## WHAT YOU NEED TO DO:
Here is the task for the records below: repeat exactly the lines from the one with "The height and width of the screenshot is (892, 517)." to the one with "is (615, 1274).", both included, and nothing else.

## Stored data entries:
==================================================
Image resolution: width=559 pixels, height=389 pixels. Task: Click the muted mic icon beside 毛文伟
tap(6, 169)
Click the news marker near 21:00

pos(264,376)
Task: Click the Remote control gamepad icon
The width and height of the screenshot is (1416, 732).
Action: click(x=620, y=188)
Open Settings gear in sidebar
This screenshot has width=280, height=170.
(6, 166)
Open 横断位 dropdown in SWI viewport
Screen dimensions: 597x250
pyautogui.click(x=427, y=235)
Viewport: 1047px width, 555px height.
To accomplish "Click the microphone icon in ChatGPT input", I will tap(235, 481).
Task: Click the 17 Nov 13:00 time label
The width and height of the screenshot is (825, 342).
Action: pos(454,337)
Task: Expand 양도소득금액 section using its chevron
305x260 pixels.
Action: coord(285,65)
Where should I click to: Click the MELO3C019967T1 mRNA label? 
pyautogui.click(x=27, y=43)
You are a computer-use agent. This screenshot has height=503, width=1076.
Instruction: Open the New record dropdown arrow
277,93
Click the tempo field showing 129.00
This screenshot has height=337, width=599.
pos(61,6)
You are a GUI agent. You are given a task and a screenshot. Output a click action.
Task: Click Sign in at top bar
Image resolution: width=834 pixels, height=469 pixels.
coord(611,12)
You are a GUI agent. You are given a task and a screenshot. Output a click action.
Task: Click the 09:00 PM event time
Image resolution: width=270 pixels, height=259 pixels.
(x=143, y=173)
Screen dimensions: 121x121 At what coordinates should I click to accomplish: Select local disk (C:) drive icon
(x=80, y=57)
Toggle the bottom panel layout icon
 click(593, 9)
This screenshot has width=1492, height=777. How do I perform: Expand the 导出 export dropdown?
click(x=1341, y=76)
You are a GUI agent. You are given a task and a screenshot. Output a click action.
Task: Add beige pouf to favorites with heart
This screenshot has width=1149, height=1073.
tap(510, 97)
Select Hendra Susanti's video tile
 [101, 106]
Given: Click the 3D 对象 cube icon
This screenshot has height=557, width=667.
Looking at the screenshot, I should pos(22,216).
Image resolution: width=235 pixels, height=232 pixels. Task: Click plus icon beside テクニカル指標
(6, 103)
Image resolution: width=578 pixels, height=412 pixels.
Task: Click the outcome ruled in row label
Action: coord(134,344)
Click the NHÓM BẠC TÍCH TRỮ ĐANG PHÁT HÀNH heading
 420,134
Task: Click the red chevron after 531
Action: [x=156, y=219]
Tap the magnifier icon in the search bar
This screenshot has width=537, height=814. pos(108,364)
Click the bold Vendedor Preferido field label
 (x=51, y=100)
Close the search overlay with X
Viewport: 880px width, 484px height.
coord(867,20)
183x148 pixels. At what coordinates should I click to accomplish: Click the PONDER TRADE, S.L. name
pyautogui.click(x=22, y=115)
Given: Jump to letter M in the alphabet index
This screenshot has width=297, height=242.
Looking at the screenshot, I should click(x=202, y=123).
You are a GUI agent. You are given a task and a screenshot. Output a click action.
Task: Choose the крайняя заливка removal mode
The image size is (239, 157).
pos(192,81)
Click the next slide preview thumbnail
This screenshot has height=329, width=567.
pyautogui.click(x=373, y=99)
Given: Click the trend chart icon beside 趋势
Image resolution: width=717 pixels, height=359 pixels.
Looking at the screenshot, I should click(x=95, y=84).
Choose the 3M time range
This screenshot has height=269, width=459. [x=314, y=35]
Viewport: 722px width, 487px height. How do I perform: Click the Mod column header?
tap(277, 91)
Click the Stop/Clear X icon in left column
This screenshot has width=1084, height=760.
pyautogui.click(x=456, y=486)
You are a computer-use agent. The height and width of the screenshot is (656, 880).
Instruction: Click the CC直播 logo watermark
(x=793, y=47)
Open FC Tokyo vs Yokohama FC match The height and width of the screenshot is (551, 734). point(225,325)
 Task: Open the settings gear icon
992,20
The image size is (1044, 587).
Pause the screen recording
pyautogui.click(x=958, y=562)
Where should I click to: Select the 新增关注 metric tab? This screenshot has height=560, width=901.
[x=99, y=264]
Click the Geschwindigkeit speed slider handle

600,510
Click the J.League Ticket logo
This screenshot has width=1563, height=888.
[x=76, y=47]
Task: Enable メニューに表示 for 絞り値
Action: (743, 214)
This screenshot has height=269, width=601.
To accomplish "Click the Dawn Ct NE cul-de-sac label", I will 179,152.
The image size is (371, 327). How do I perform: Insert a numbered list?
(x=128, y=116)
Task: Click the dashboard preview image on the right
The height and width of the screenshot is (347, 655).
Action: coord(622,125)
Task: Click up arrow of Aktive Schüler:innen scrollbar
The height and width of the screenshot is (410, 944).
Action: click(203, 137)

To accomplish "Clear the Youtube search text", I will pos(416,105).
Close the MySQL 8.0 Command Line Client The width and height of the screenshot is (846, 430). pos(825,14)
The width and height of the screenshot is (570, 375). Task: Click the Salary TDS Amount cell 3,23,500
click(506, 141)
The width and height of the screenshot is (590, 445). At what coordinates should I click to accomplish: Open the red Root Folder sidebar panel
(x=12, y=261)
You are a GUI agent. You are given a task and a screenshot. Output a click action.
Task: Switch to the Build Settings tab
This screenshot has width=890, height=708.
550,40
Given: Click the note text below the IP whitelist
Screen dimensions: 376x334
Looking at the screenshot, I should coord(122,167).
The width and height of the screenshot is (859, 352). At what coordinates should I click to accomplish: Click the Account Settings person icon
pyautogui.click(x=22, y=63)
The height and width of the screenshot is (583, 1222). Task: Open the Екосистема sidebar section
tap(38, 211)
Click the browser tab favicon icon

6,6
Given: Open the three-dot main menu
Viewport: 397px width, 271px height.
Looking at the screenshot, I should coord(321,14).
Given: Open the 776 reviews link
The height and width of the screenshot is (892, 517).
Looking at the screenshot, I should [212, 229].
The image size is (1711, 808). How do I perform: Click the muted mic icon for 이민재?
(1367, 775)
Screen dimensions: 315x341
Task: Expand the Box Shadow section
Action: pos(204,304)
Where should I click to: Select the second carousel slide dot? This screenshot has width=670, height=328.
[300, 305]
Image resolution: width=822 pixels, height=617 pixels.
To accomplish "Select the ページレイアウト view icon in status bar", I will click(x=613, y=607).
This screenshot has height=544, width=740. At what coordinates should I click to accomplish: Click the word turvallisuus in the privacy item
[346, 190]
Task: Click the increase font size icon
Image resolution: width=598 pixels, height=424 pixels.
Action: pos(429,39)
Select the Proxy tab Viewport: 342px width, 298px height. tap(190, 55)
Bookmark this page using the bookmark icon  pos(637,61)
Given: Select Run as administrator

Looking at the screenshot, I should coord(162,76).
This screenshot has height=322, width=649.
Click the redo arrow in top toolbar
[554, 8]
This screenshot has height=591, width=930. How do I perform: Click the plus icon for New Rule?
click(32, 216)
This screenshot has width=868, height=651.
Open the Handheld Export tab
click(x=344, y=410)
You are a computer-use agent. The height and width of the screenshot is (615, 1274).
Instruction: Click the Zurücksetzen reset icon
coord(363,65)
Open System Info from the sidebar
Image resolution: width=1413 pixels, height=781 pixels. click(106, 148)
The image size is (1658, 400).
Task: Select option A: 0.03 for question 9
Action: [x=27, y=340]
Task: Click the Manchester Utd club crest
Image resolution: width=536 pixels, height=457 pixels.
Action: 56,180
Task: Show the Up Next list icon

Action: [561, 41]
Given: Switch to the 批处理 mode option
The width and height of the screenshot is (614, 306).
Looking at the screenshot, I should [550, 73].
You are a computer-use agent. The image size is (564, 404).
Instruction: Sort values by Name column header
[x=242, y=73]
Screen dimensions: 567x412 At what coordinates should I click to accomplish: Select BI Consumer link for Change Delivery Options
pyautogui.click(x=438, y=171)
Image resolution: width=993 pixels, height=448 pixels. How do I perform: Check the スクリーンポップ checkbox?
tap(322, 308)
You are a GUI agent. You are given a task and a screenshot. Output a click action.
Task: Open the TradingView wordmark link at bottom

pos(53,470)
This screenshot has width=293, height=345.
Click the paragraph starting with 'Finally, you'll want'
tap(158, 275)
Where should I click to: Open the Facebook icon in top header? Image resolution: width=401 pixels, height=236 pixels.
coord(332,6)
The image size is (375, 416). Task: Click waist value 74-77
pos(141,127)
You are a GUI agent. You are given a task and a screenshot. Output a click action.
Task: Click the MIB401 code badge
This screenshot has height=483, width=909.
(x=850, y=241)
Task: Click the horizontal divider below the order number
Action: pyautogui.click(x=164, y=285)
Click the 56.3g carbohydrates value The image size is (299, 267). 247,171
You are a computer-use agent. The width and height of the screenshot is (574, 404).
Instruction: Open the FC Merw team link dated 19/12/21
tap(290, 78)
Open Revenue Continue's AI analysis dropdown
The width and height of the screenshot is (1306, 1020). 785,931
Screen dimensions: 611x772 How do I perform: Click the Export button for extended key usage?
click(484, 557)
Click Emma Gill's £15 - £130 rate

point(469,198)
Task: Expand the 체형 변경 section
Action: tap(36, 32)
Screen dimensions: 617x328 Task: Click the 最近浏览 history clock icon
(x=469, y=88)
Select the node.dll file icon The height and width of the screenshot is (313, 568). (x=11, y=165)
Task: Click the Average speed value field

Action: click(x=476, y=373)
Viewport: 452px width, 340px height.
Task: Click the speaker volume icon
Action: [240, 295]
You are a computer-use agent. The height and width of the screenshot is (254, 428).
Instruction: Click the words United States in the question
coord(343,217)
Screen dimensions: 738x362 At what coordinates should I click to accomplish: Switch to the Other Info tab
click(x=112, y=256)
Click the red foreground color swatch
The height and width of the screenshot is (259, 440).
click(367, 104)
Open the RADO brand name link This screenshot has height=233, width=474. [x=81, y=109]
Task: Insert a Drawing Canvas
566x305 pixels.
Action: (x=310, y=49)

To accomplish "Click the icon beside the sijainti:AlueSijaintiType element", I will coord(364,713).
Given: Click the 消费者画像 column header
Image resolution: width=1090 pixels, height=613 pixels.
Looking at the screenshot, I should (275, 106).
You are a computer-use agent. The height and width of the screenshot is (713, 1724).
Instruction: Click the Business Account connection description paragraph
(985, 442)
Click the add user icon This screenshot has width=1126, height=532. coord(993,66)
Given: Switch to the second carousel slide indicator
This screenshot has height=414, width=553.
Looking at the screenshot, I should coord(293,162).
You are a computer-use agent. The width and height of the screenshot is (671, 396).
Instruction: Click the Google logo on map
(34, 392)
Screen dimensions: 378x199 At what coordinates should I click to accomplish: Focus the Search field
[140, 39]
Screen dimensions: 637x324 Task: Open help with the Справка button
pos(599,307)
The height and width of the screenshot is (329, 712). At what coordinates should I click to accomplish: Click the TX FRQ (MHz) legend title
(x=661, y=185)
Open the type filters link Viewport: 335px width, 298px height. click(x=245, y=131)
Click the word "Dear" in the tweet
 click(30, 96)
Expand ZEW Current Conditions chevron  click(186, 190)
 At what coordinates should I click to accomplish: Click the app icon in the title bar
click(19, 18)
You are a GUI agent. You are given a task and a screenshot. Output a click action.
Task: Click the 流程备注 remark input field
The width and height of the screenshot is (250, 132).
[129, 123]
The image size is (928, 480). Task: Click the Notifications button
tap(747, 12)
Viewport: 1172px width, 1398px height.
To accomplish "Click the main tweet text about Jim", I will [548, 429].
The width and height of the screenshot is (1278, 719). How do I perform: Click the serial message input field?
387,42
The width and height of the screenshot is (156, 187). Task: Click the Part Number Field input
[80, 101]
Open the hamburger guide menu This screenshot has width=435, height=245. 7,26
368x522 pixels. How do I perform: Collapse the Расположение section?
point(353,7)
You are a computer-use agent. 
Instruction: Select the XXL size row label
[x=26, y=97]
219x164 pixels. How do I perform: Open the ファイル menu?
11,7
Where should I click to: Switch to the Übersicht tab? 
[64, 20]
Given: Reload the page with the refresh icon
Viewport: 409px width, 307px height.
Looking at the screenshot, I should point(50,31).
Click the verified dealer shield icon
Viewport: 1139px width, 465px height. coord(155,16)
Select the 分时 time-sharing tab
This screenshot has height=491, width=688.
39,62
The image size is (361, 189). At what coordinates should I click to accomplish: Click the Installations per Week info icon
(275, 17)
==================================================
## RESULT:
The height and width of the screenshot is (892, 517).
Looking at the screenshot, I should [212, 229].
The image size is (1711, 808). How do I perform: Click the muted mic icon for 이민재?
(1367, 775)
Screen dimensions: 315x341
Task: Expand the Box Shadow section
Action: pos(204,304)
Where should I click to: Select the second carousel slide dot? This screenshot has width=670, height=328.
[300, 305]
Image resolution: width=822 pixels, height=617 pixels.
To accomplish "Select the ページレイアウト view icon in status bar", I will click(x=613, y=607).
This screenshot has height=544, width=740. At what coordinates should I click to accomplish: Click the word turvallisuus in the privacy item
[346, 190]
Task: Click the increase font size icon
Image resolution: width=598 pixels, height=424 pixels.
Action: pos(429,39)
Select the Proxy tab Viewport: 342px width, 298px height. tap(190, 55)
Bookmark this page using the bookmark icon  pos(637,61)
Given: Select Run as administrator

Looking at the screenshot, I should coord(162,76).
This screenshot has height=322, width=649.
Click the redo arrow in top toolbar
[554, 8]
This screenshot has height=591, width=930. How do I perform: Click the plus icon for New Rule?
click(32, 216)
This screenshot has width=868, height=651.
Open the Handheld Export tab
click(x=344, y=410)
You are a computer-use agent. The height and width of the screenshot is (615, 1274).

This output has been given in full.